La scène, à cet instant, n’avait point d’acteurs. Les violons reprenaient en sourdine la chanson de la vendange, cependant que les harpes préludaient au motif pur et grave du clair de lune. Dans le décor bleuâtre du jardin du bourgmestre, Werther et Charlotte, au bras l’un de l’autre, n’étaient pas encore revenus.

Fougères osa troubler le silence attentif de son compagnon :

— Quelles pensées, monsieur, vous inspire cette musique ?
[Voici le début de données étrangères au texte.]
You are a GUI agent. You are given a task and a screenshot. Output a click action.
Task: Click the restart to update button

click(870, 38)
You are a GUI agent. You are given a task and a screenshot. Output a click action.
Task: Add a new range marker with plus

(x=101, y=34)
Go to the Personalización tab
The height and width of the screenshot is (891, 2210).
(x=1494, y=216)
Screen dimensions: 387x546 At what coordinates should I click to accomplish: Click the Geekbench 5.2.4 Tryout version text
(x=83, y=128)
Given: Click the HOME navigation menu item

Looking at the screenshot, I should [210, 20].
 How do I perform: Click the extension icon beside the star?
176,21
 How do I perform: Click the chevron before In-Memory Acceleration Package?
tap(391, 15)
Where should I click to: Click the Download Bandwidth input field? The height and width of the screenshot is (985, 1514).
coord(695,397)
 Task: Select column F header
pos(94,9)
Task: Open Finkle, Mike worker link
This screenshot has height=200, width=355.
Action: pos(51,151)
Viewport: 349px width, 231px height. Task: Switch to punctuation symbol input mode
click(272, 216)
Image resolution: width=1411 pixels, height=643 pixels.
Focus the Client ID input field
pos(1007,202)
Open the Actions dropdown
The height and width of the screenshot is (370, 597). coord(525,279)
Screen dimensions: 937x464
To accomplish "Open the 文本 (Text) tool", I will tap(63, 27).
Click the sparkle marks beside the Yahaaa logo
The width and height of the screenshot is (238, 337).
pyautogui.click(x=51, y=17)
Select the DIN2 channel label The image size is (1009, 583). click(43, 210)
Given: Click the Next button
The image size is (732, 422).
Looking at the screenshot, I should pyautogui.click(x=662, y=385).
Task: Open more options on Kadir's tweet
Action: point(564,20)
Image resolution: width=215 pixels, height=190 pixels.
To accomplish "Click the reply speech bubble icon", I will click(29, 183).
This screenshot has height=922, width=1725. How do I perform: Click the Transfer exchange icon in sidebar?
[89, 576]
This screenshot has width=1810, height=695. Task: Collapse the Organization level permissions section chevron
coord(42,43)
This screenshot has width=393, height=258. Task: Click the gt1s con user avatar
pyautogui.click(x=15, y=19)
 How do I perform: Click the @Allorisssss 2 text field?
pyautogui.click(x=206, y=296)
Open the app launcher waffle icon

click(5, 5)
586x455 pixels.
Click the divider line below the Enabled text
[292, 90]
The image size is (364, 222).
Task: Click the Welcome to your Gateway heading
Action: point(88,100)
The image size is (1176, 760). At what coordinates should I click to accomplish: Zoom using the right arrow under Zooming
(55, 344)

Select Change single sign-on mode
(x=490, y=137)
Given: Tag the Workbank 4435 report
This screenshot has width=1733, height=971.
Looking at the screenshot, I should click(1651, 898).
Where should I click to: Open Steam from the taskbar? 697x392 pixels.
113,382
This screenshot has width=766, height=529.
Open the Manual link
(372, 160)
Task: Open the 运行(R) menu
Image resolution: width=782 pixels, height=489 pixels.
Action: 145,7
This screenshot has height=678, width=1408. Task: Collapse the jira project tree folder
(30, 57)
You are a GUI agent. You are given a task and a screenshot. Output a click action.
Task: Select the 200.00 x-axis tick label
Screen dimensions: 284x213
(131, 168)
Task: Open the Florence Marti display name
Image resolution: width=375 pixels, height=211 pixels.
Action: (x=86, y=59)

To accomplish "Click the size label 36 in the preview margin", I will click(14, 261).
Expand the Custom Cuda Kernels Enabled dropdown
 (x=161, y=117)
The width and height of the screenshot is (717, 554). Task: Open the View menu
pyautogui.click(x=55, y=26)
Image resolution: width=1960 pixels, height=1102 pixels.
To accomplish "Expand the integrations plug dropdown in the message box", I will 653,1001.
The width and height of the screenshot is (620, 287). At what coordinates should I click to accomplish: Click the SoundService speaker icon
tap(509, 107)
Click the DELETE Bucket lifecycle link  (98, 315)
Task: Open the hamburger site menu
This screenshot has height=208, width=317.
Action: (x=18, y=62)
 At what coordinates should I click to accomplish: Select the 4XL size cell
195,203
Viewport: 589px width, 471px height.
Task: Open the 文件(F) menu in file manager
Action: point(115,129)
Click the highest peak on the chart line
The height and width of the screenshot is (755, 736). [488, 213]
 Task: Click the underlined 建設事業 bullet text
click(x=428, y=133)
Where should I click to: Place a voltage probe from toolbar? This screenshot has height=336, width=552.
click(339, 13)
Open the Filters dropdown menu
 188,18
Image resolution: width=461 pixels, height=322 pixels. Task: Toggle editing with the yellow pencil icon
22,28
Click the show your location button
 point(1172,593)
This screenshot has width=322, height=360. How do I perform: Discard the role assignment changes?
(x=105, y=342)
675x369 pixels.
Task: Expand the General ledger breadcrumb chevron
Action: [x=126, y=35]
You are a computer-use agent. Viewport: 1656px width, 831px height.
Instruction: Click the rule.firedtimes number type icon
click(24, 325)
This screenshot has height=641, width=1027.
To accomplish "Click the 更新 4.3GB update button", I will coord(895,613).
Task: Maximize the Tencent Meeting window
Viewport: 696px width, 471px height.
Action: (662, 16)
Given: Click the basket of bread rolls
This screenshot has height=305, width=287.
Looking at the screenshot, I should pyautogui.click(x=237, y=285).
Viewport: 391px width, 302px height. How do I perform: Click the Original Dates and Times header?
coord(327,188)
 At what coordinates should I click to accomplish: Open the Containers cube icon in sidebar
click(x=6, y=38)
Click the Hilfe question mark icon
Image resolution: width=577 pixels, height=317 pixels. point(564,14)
— Celle-ci, monsieur : que le vin est bon conseiller, et l’amour conseiller néfaste. Et vous en verrez la preuve au cinquième acte : car, tandis que le jeune Werther, serviteur d’Eros, agonisera, la tête fendue, les vendangeurs, serviteurs du dieu de la vigne, chanteront joyeusement des cantiques sonores. Quod erat, monsieur, demonstrandum ! Et fuyons les créatures de l’autre sexe !…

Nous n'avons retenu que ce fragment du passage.